In conclusion, we showed that Na+-Cl- is associated with the increased risk of MetS in this study. This finding suggests the diagnostic utility of Na+-Cl- as a provisional new risk marker for MetS, which can be easily measured in the clinical laboratory and applied in medical practice. Na+-Cl- could be an important marker for the presence or development of MetS, however, interventional methods to decrease Na+-Cl- have not yet been established. Thus, subjects with high Na+-Cl might require aggressive lifestyle modifications and medication to lower blood glucose, triglycerides and blood pressure to prevent the development of MetS.

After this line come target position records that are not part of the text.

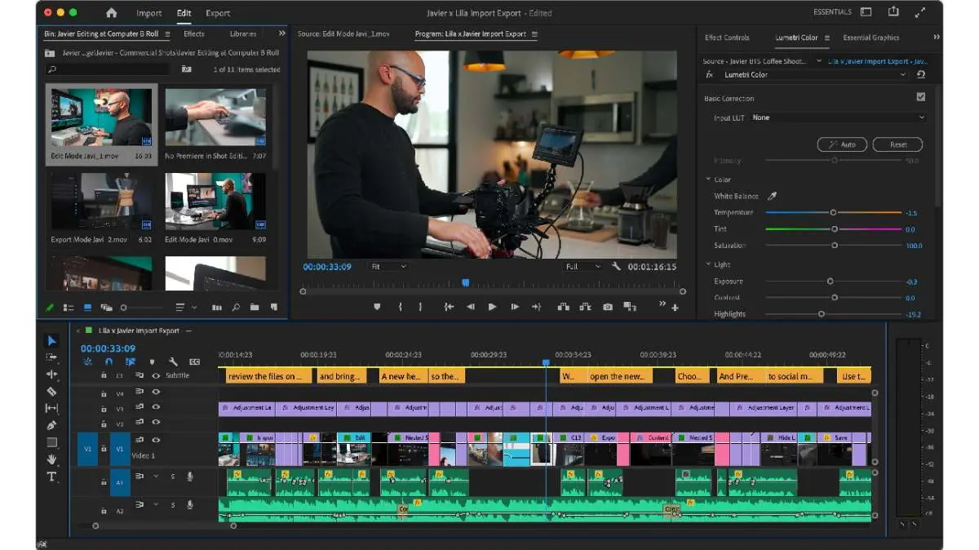Click the Auto button
This screenshot has width=979, height=550.
(x=842, y=144)
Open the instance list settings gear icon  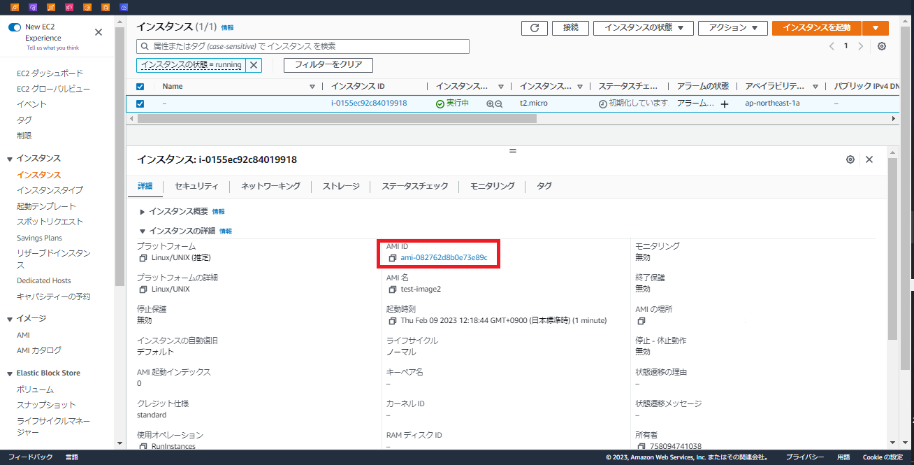pos(881,46)
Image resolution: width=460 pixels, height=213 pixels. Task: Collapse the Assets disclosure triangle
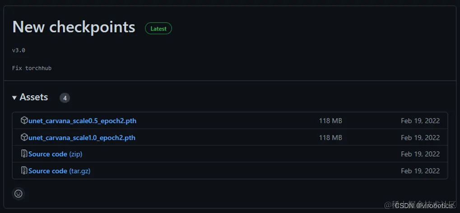[x=14, y=97]
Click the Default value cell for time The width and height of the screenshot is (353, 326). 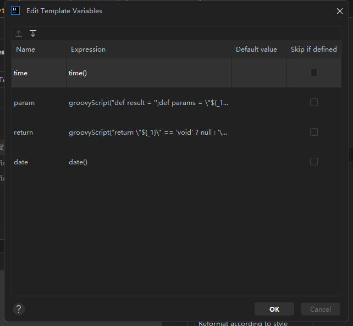[x=258, y=73]
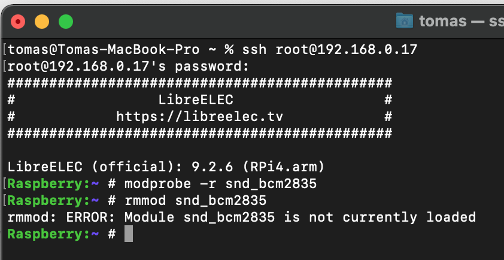Enter full screen with the green button
The width and height of the screenshot is (504, 260).
point(66,22)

Author's disclosure of potential Conflicts of Interest (COI).

Masahiro Yamazaki: Honoraria, AstraZeneca plc. Naoto Nakamura: Honoraria, AstraZeneca plc and Ono Pharmaceutical. Michiaki Fukui: Fees for promotional materials, AstraZeneca plc., Astellas Pharma, Nippon Boehringer Ingelheim, Ltd., Daiichi Sankyo, Eli Lilly Japan, Kyowa Hakko Kirin Company, Kissei Pharmaceutical, MSD, Mitsubishi Tanabe Pharma, Novo Nordisk Pharma, Sanwa Kagaku Kenkyusho, Sanofi, Ono Pharmaceutical and Takeda Pharmaceutical. Mai Asano: Research funding, Ono Pharmaceutical.